As a single mother, with my children still living at home, it has been a huge advantage to be able to focus on them exclusively – arguably not that healthy…I’m not sure. But it’s been a special time for us. It means I can spend time enjoying their company at this stage of their lives, without the influence of someone else in the mix. This time with them is not something you can ever replace. So for now, I’ve stopped worrying about it and for the first time in my life, I am able to sit still and feel comfortable in my own wrinkly old skin, without the need for someone else to complete me. This may just be an age thing, but it does at least mean that I can now walk into a room full of people without feeling sorry for myself, because there is no longer a gaping black hole next to me – more a shiny white space. As time goes by, there is a dwindling expectation of finding “Mr Right” (not under the sofa or behind the door anyway) and I don’t even know who I am looking for anymore or what I want to achieve from it. There will be baggage of course. Lots of it. And dodgy feet. How do you decide whose baggage you are prepared to unpack? My mother thinks it’s because I’m being picky. I haven’t got the heart to tell her there is nothing picky about having no men to choose from. Not sure where she thinks I’m meeting all these men I’m being picky about.
Whilst my friend and I agreed that we most certainly don’t want our current status to continue for the rest of our lives, we are not in a bad situation by any means, so we are aiming to go with the flow and enjoy it, rather than panic and stress about it. Like so many of life’s pleasures, new friendship and love rise to the surface when you stop trying to hunt them down. So I am going to try revelling in what is a great opportunity to enjoy some newfound freedom, to spend time appreciating friends and family and maybe appreciate the luxury of learning something new.
It also helps to remember that we are not actually designed to live happily ever after with the one special person who we fell deeply in love with a million years ago once we have procreated. That is not normal. Choosing to get married for “Romantic Love” is a relatively new concept, as is living a very, very long time. Historically people got together for survival and for the practical and financial reasons of bringing up children in what could be known as “The Art Of Compromise”. Expectations remained comfortably low and then they died. 250 years later and we expect the moon and back.
Living with another person is not easy at the best of times and there are many advantages and disadvantages to both living with someone and living alone. Living together can cause inevitable friction. Is being lonely in the marriage better or worse than being lonely and not in a marriage? Don’t forget being lonely is not the same as being alone. My friends are obsessed with the lack of intimacy, but is having no sex outside of a relationship better than being denied or having crap sex within the relationship?
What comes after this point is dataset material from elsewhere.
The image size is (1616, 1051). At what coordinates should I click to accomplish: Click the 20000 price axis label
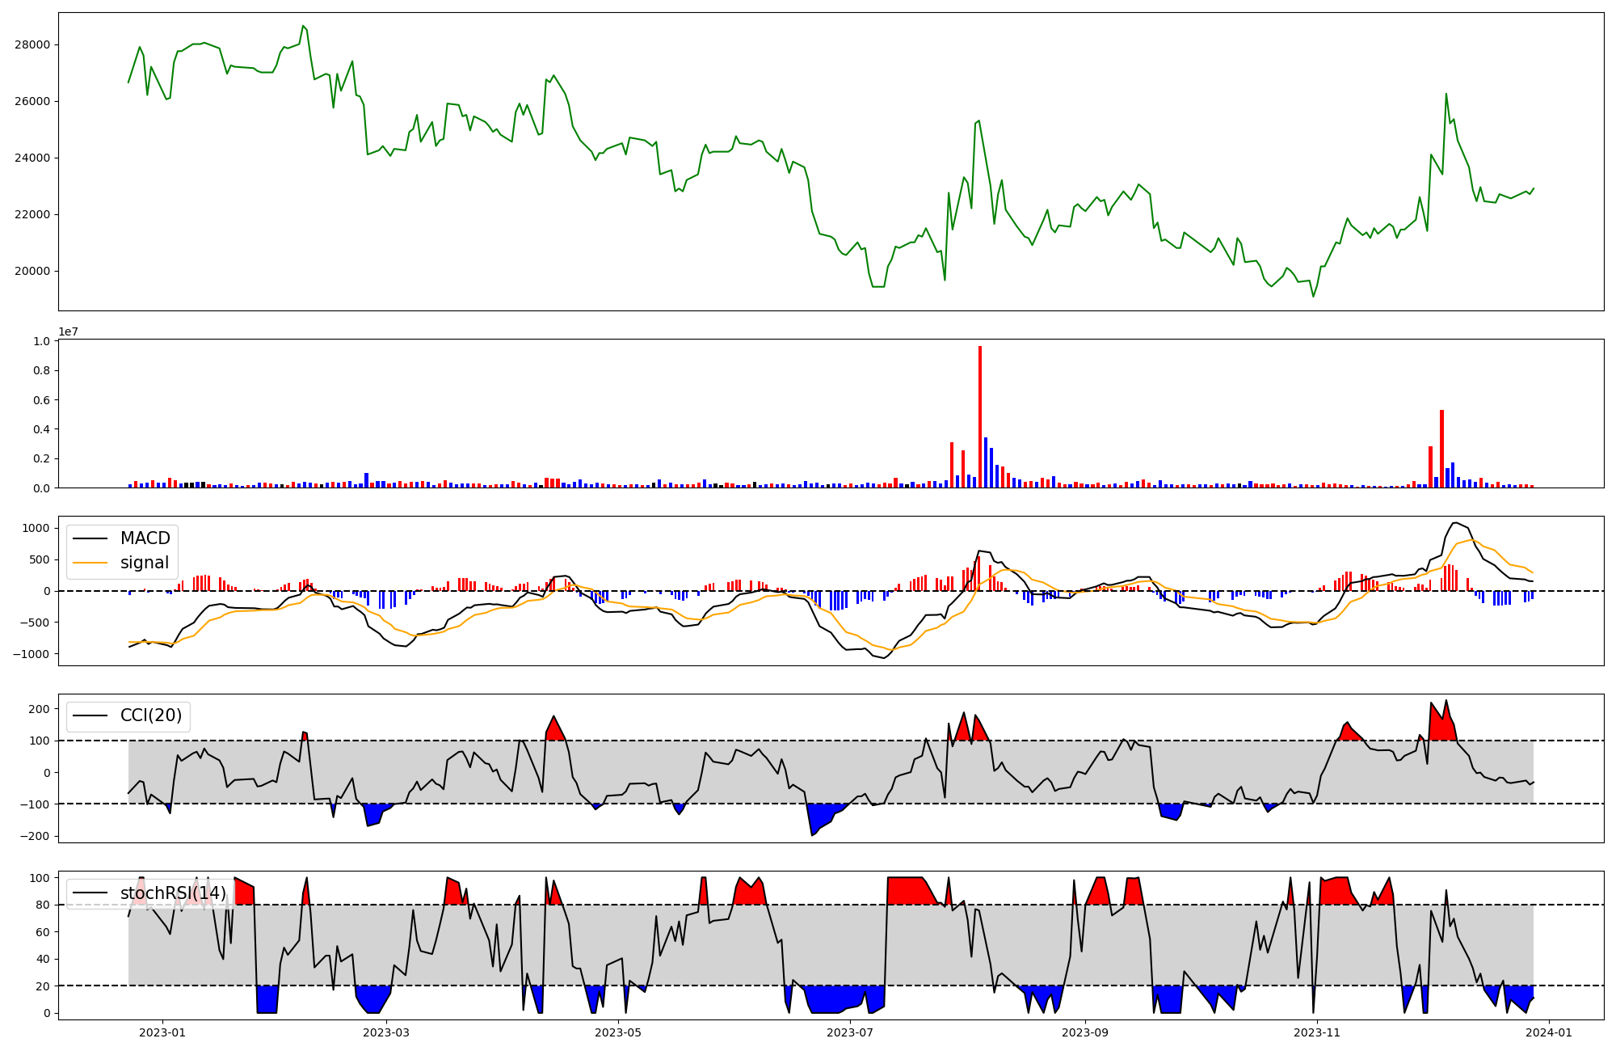[32, 271]
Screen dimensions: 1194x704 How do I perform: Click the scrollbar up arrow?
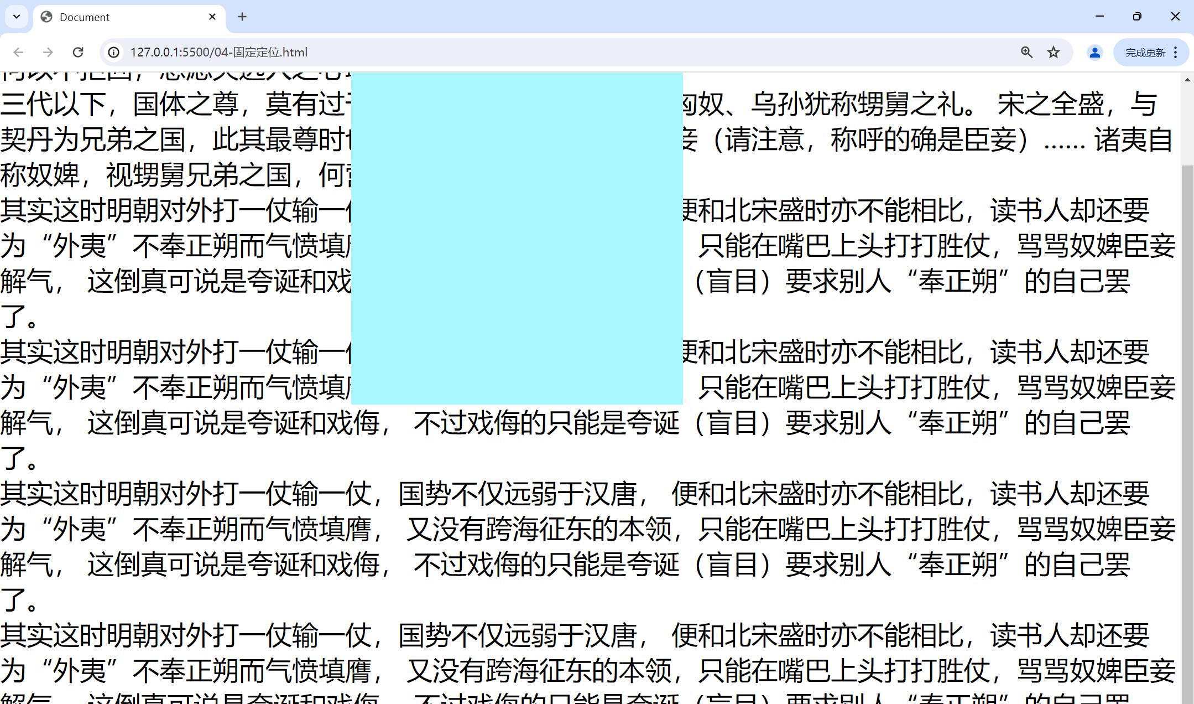click(x=1187, y=80)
Still, I am pining to have someone around to help me with JOBS AROUND THE HOUSE. My children are shit at that. So am I. I need a bin man. A car man. A fridge man. A shower man. A drain man. A cup of tea man. A chef…and I know I sound sexist, because obviously women can do those jobs too, it’s just that I’m a bit bored of having to do them all on my own. So whilst I’m not sure whether psychologically, I’d be up for sharing my space again, because I’m getting to be too selfish and set in my ways, I hope I might consider it one day. Jeanette Winterson was extolling the virtues of not living with her wife the other day on the radio and it sounded like a great solution (apart from the lesbian bit), one that perhaps more of us would do, if we could afford to have two houses near each other. It would no doubt be easier to keep the romance alive that way.
Anyway….all just food for thought but I’ve got to stop now. Off to empty the bins.